Each of us, regardless of genotype, is a unique individual.  The more we learn about genetics, it seems even identical twins have some subtle genotype differences.  Furthermore, we each grow up with different experiences and the “nurture” component is just as important, if not more so, than the “nature” component (i.e., our DNA inheritance).  Racial stereotypes should be discarded as relics of a bygone era in which we were unaware of the substantive basis for genetic diversity. 
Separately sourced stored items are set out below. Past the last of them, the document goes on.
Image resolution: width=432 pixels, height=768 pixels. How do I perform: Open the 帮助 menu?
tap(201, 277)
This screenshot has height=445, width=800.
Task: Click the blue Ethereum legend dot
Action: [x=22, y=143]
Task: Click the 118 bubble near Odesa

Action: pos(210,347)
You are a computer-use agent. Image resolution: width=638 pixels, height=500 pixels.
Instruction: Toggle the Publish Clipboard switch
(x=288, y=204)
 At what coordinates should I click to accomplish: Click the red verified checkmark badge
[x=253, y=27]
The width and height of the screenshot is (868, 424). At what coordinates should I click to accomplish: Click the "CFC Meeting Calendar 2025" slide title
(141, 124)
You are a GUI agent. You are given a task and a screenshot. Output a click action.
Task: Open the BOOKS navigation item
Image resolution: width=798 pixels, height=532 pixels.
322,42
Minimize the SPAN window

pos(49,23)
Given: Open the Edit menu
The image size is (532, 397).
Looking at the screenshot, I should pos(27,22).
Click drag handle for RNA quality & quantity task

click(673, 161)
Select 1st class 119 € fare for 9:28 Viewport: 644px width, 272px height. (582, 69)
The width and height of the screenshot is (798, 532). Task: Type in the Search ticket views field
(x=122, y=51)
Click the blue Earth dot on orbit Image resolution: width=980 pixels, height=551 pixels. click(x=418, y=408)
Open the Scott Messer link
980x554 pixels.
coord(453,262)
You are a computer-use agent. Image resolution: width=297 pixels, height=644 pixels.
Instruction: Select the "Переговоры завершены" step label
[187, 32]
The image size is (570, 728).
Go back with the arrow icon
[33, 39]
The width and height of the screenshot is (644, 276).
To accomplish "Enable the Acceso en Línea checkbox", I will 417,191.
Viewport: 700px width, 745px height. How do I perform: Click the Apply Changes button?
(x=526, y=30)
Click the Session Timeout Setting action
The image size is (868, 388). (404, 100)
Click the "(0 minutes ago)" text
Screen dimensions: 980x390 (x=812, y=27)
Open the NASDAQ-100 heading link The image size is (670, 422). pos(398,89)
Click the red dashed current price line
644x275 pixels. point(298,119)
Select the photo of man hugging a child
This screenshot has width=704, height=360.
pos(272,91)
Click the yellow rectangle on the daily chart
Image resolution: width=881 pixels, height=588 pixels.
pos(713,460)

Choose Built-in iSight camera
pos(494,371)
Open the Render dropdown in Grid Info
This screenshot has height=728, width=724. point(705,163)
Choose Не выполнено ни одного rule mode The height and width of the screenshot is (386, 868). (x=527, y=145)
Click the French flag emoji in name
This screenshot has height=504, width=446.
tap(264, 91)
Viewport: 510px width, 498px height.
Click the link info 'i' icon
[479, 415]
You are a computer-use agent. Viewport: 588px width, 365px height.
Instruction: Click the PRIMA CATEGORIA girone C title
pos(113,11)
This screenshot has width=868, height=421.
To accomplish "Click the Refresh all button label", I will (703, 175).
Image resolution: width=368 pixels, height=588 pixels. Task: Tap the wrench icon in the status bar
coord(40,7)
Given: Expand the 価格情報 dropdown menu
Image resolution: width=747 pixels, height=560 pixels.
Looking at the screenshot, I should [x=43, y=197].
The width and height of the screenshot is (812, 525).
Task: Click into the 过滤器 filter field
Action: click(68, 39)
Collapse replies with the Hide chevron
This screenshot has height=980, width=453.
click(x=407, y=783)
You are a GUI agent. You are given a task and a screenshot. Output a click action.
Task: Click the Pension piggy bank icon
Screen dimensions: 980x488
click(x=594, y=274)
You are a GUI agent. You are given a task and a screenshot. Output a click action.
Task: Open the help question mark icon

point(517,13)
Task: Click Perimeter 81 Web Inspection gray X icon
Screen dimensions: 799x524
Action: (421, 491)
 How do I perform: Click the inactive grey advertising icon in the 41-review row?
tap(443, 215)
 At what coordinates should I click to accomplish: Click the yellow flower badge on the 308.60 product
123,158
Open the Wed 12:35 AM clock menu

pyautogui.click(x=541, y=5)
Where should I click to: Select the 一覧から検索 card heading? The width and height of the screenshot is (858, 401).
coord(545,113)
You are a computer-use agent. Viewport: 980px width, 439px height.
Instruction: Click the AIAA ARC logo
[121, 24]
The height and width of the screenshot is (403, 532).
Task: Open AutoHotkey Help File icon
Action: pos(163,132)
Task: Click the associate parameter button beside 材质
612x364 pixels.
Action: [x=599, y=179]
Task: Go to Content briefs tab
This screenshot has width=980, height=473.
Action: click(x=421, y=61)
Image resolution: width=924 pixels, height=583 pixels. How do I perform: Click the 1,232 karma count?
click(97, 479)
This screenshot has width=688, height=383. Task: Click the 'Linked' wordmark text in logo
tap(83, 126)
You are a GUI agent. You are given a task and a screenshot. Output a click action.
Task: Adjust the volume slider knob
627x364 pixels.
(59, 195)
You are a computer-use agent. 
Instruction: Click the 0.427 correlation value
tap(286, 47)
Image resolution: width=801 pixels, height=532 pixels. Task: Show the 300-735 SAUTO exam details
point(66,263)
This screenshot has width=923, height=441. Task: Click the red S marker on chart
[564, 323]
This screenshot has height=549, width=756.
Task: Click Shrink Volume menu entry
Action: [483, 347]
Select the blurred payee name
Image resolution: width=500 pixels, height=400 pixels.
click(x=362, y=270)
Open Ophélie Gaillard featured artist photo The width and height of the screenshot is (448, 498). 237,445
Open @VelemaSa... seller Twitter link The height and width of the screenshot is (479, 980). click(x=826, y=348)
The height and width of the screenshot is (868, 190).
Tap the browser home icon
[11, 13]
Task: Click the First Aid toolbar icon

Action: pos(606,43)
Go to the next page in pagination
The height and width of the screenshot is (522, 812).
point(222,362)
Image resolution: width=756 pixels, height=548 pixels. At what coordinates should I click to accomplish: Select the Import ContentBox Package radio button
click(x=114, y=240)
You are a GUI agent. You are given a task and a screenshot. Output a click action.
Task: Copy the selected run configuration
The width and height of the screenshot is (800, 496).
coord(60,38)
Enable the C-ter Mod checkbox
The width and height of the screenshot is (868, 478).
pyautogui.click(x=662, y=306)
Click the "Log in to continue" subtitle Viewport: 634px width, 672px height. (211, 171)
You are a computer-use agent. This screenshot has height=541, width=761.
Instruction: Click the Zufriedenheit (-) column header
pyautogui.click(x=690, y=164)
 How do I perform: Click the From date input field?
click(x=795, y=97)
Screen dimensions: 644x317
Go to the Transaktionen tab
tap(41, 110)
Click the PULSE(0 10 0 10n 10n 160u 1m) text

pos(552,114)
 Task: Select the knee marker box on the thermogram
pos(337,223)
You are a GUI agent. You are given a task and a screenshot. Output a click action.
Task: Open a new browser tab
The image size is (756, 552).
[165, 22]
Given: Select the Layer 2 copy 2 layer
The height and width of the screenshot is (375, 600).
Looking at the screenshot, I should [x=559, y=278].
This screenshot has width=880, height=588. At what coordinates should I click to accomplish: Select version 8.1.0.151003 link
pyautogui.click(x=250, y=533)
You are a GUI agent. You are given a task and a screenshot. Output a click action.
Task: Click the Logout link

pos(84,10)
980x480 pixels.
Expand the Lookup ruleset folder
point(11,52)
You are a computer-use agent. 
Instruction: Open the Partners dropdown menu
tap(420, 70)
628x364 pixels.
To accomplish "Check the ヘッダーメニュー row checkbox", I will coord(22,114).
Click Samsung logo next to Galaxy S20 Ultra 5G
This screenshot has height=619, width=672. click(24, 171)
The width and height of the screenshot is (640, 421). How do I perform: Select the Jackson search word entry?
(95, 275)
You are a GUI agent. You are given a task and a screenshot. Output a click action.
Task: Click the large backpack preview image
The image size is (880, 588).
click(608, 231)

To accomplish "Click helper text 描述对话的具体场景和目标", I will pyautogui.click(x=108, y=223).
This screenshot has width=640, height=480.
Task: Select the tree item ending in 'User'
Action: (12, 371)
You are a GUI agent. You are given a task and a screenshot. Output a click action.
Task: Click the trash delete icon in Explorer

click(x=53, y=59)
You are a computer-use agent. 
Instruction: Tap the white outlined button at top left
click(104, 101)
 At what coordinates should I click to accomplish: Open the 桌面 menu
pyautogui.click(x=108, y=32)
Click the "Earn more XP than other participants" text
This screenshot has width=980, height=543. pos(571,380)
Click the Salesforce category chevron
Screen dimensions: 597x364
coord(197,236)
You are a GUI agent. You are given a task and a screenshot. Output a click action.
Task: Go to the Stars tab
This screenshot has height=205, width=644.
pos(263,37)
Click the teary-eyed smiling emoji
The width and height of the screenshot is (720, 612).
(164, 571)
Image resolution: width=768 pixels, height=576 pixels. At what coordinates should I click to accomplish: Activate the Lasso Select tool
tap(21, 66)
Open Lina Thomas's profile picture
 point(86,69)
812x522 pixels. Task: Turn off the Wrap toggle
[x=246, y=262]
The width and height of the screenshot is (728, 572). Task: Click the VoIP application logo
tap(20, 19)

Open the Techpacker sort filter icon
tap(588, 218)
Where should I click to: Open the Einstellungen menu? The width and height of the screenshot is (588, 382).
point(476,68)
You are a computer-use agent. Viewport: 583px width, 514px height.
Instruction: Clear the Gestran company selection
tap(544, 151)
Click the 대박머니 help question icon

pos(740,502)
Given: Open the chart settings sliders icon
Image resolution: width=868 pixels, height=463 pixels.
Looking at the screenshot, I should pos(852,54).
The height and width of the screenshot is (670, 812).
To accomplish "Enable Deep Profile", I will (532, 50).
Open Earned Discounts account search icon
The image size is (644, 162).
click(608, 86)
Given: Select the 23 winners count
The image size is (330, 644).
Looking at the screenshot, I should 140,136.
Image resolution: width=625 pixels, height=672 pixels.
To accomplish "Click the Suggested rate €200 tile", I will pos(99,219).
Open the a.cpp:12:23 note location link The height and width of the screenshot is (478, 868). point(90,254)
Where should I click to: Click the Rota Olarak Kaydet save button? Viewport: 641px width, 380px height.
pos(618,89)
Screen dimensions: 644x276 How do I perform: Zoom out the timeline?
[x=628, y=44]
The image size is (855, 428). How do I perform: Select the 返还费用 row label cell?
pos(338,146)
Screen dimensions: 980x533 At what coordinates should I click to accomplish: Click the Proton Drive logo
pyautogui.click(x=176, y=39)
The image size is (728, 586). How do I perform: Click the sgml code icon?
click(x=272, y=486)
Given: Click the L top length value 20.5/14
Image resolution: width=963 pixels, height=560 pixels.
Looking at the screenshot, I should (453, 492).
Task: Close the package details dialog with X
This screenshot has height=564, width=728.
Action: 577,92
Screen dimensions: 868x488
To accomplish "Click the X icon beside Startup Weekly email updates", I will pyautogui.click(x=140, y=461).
This is not to espouse some pathetic, idealized version of egalitarianism that proposes all people are the same.  That’s so counterfactual as to suggest a monumental blindness to all the evidence that’s in front of us every day.  Individuals all have unique capabilities and handicaps.  People are nowhere near all the same - in fact, each one of us is different from everyone else in the world.  In the face of all that variation, “race” seems ludicrously irrelevant and trivial.  We may have been accustomed in the past to regard those who have obvious physical differences from “us” as being inferior - but the modern reality is that we’re surrounded today by a glorious diversity of genotypes and cultures.  America has slowly struggled to live up to its ideals, but we’ve made enough progress that our communities are more diverse than ever.  We should revel in this diversity and seek to expand our horizons by honoring it and learning from those of us who are “different”. 

And by the way, I get very tired of "political correctness" when it comes to race. Numerous public figures have been pilloried in recent times for obviously racial remarks. How is it OK for blacks to call each other "nigger" and yet be monumentally offended if a white person uses the very same word? Words are just words. You can only be offended by words if you choose to be. If someone uses such words in a mean-spirited way, perhaps because they believe in racial stereotypes, it says a lot more about them than it does about the person labeled with such a word. When I was in the Army, I had a good friend who was a black man. He called me "honkey" and I called him "nigger" and neither one of us was offended because we had mutual respect for each other. The words clearly were not meant to convey scorn or prejudice - we got along because we found we enjoyed each other's company. That's the way I believe we should respond to such things.

And whatever happened to a sense of humor? Eddie Murphy, George Carilin, and Carlos Mencia have made a living being comedians using language regarding race that many people would find offensive: nigger, beaner, wop, kike, spick, gook, chink. Even Firesign Theater made fun of these. Personally, I enjoy their humor because they see the ultimate silliness of many of the things we do - their humor has a biting edge to it because some of it hits close to home. Good stuff. And if you want to dish it out, you should be prepared to take it. I'm not easily offended by such things, even when it evidently is aimed at me. It's good to see things as others see them, even if it's not always favorable. I think everyone should ease up a little when it comes to this race thing. I can't make the obvious physical differences go away, but I can accept that every person deserves the chance to show by their actions (not their words) who they really are. And we all need to have a good laugh over some of our silliness once in a while.